It is a challenge when you’re raising deal by deal because there’s a short amount of time. We are not collecting funds beforehand. We are also not going out specifically marketing for that either. There’s an opportunity that we have, and people that we know or accredited investors have an opportunity to jump in on that. There’s a risk on our side to get these deals done.
Some people that are investing in duplexes and triplexes that want to level up start to realize that deal sourcing is also a challenge. Throughout our course, we’ve had multiple people ask, “How long do we sit on the sidelines? We can’t seem to find a property or the one we find is going quite a bit higher than we should think we should be paying. Should we just be staying in single-family?” They want to level up but they can’t find that property. Over time, it’s like, “We want to get into this space. We understand it now.” That’s how capital comes in as well. It’s because of the lack of opportunities to source deals.

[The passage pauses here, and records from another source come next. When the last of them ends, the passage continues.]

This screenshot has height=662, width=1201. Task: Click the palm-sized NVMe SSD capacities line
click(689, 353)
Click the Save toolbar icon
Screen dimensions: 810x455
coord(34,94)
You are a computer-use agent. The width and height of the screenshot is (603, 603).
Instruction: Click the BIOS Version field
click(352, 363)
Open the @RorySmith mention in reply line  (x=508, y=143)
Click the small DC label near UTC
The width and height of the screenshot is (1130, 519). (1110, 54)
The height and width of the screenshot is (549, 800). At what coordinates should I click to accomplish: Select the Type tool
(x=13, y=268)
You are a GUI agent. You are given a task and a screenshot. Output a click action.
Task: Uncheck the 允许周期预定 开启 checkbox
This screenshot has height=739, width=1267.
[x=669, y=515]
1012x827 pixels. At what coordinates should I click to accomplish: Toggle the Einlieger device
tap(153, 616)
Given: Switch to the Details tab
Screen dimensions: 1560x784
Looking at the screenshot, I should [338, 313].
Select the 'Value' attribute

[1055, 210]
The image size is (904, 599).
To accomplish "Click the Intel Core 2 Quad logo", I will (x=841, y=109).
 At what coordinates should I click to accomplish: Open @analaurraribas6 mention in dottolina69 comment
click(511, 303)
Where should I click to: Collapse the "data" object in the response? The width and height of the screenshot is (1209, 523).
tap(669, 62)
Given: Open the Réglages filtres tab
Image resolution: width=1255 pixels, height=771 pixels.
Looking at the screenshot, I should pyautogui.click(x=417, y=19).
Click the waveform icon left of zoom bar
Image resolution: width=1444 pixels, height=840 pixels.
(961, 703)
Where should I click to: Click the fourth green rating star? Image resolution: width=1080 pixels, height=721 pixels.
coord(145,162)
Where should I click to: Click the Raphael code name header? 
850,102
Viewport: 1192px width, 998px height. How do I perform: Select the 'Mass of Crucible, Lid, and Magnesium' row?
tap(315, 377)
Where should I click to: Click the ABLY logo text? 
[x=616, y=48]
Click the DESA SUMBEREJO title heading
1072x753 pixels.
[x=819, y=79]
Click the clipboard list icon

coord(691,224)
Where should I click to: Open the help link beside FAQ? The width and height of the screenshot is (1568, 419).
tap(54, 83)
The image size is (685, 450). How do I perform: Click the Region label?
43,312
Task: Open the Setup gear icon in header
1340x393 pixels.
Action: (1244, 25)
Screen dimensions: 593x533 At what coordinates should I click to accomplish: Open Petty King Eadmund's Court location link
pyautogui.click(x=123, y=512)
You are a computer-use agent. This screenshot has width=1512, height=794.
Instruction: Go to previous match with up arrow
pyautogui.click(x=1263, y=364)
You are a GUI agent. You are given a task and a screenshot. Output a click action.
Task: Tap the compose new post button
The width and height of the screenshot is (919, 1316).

Let’s switch the conversation a bit here and discuss the elephant in the room. We at CPI Capital have been talking trash about the Canadian multifamily market for years now. The low rental yields, negative cashflows, the rigid Mortgage Laws, and the high cost of materials and labor, most importantly, the investment culture that always speaks about where Canadian passive investors are much more conservative. They are more hyper-cautious than their US counterparts. Peak Multifamily has seemed to have leaped over these hurdles and is flourishing. Tell us about how you achieved success in this sector that has such slim pickings in the Canadian multifamily, private equity sector?
I have a question for you. What do you find so negative? You say your trash talk in the Canadian market. Is it the ability to source deals?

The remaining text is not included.